Kutipan Halaman
>>>

Putusan “suam-suam kuku” ini akan membuat pihak manapun, baik Juliari Batubara maupun masyarakat merasa sama-sama tidak puas dengan putusan ini. Saya memprediksi pihak Juliari Batubara akan menolak putusan ini dan memutuskan untuk melakukan upaya hukum. Upaya hukum Banding hingga kasasi akan dilakukan Juliari, selama bisa mengurangi masa pidana. Statement menjijikkan Juliari saat pembacaan pleidoi bisa menjadi petunjuk untuk memprediksi langkahnya selanjutnya. Sikap percaya diri bin tak tahu malu yang ditunjukkannya ketika memohon kepada Majalis Hakim untuk mengakhiri penderitaannya dan membebaskannya dari segala dakwaan adalah salah satu contohnya.

<<<

Tugas Anda
[1] Dalam kutipan tentang putusan Juliari Batubara, upaya hukum apa yang diprediksi akan ditempuh Juliari?
[2] Silakan lanjutkan kutipan tentang putusan Juliari Batubara setelah kalimat terakhirnya.

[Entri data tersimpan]
>>>

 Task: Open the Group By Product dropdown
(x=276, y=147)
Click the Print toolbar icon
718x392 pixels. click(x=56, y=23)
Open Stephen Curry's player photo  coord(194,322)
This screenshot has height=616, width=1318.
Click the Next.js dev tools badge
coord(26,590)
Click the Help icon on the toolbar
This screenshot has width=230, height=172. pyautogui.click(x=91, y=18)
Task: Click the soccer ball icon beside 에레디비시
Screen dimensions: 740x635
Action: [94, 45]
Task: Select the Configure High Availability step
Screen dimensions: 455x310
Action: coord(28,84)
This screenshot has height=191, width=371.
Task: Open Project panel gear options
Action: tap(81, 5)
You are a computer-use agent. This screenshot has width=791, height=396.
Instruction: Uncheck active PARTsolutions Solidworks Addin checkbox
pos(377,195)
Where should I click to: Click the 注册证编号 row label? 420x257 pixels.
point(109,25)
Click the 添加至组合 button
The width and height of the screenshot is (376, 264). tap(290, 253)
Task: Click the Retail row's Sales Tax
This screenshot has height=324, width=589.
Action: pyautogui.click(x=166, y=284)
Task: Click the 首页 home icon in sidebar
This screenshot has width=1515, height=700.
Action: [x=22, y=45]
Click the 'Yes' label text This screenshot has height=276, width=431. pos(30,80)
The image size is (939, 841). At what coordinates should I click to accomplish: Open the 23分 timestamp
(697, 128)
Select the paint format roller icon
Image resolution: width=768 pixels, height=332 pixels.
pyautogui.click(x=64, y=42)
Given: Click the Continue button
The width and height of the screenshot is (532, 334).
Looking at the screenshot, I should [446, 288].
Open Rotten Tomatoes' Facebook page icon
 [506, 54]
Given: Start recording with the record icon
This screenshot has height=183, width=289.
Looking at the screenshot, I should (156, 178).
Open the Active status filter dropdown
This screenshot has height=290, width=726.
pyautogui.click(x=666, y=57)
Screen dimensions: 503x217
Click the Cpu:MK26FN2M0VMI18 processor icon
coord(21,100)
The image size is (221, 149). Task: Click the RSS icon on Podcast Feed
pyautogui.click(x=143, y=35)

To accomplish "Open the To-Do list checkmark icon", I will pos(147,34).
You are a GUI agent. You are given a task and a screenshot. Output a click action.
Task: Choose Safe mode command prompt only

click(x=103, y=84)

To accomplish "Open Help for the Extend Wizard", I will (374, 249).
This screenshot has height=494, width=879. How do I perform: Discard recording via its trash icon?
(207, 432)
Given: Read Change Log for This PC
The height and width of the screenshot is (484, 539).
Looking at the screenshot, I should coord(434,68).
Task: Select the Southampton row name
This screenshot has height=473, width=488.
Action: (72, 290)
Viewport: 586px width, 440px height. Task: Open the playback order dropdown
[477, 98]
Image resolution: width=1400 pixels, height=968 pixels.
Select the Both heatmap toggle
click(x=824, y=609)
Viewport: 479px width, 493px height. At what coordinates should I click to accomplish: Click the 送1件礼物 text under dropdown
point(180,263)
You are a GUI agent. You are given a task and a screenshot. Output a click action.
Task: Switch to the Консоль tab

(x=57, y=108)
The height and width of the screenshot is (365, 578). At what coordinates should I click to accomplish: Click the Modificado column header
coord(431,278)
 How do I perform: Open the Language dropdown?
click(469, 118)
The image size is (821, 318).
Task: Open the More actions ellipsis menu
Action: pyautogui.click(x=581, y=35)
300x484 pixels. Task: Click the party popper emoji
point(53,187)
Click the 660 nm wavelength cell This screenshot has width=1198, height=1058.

<<<

Jawaban Tugas
[1] Banding hingga kasasi.

[2]
Bila pihak Juliari mengajukan banding, maka peluang untuk memperberat hukuman Juliari Batubara akan terbuka lebar. Sebagai masyarakat sipil, kita tinggal mengawal jalannya persidangan dan memastikan hakim tinggi dan hakim agung yang nantinya memeriksa perkara ini untuk mempertimbangkan rasa keadilan publik dan dapat memperberat vonis kepada Juliari Batubara. Meski begitu, tidak menutup kemungkinan pula hukuman Juliari akan semakin ringan nantinya ketika mengajukan banding hingga kasasi. Untuk mencegah hal ini, tentu yang harus dilakukan adalah memastikan isu ini tidak tenggelam oleh pengalihan isu-isu yang selama ini terjadi.
Vonis yang adil untuk Juliari semestinya adalah pidana seumur hidup. Sebab, bansos COVID-19 yang ia dan kroni-kroninya korupsi adalah hak rakyat miskin yang tengah menderita akibat pandemi. Terdakwa yang sudah cukup menderita dicerca, dimaki, dihina oleh masyarakat tak dapat dijadikan sebagai ratio decidendi untuk meringankan pidana yang diberikan.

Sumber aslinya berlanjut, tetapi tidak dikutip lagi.